La bonne nouvelle, c’est que le genou et le dos ne me font plus souffrir. À Sunshine, la douleur à mon genou gauche était réapparue et j’avais préféré jouer de prudence parce que ça ne servait à rien de pousser à cette période de l’année.

Erik Guay
Erik Guay à Sunshine

Je m’étais blessé lors d’une descente d’entraînement à la Coupe du monde de Kvitfjell au début mars, une déchirure partielle du ligament croisé postérieur gauche subie en frappant un trou, suivie d’une chute plus bas. Mais comme je tenais vraiment à skier pour accumuler des points, j’ai pris part à la descente et au super-G. Avec le recul, j’ai réalisé que j’avais fait une erreur, car j’ai probablement aggravé la blessure en skiant.

J’ai retenu la leçon et je l’ai appliquée en mai! Mais on dirait que plus je vieillis, plus j’ai de bobos à soigner. Je crois que je suis aussi bien de m’y faire!

Une autre leçon que j’ai apprise, c’est que les Jeux olympiques ne sont pas une compétition comme les autres. Dans le passé, l’équipe de ski alpin essayait de faire comme si c’était simplement une autre Coupe du monde.

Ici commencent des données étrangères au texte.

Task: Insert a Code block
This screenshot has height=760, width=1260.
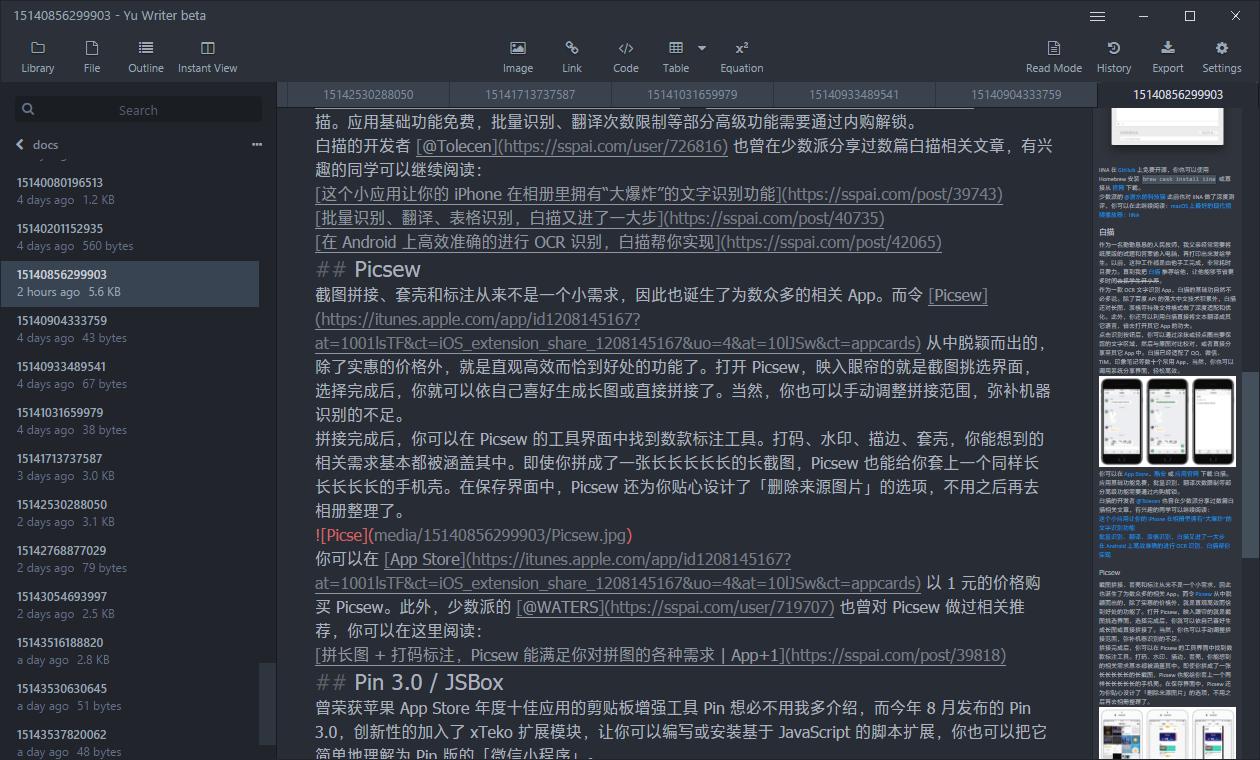Action: click(x=626, y=57)
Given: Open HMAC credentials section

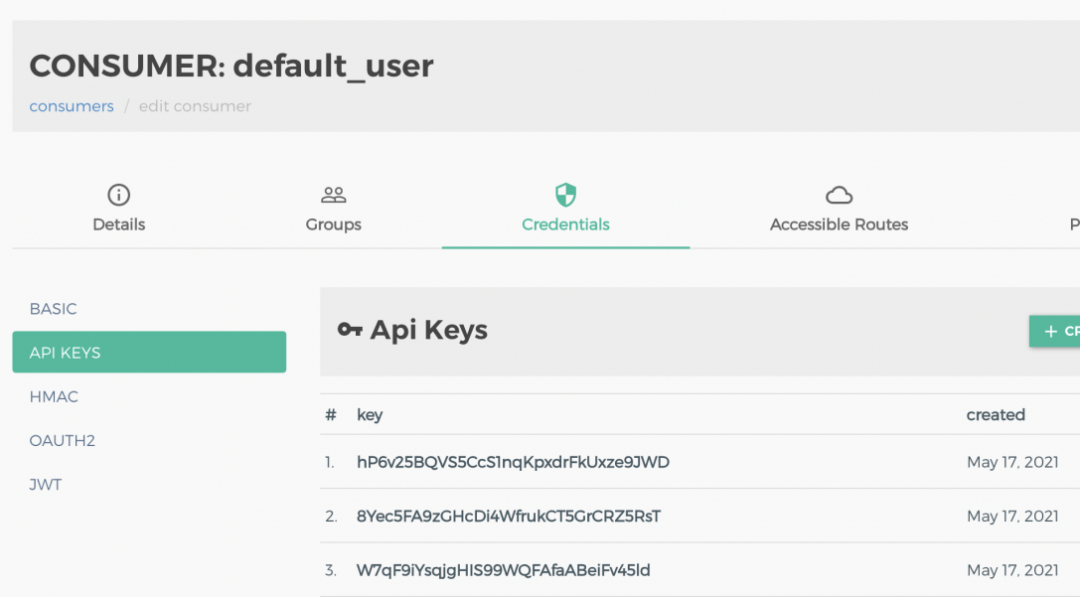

Ce n’est pas le cas du tout. C’est une course spéciale, il y a une énergie différente autour des Jeux. C’est important de le savoir. Et il faut absolument s’imprégner de cet esprit olympique et s’en nourrir pour qu’il nous serve de motivation.

À Vancouver, l’équipe avait décidé que, pour notre bien, valait mieux ne pas habiter le village olympique. Donc, nous, skieurs alpins, restions dans le village même de Whistler. C’était une mauvaise décision. Je n’ai pas vraiment vécu ces Jeux-là, même si c’était chez nous.

À Sotchi, je tiens à ce que ça soit différent. Je veux m’amuser et voir d’autres compétitions, malgré le travail que j’ai à faire.

À quelques mois de Sotchi, je n’ai pas l’intention de changer grand-chose. L’important, c’est de rester en santé. J’ai toujours eu un certain succès aux Jeux, même si je n’ai pas été sur le podium. Je comprends mon sport, je sais que ça se joue à quelques centièmes de seconde. J’espère juste que les centièmes vont être de mon côté cette fois-ci.

L’équipe travaille actuellement à faire des tests en soufflerie sur les combinaisons et les casques à Ottawa. Je ne suis pas vraiment engagé dans les tests, mais j’espère des résultats positifs pour qu’on ait quelque chose de mieux que l’an dernier. Les Italiens et les Norvégiens détenaient des combinaisons plus rapides, à la limite de la légalité. Tant que ça passe dans la soufflerie, la Fédération internationale de ski l’accepte.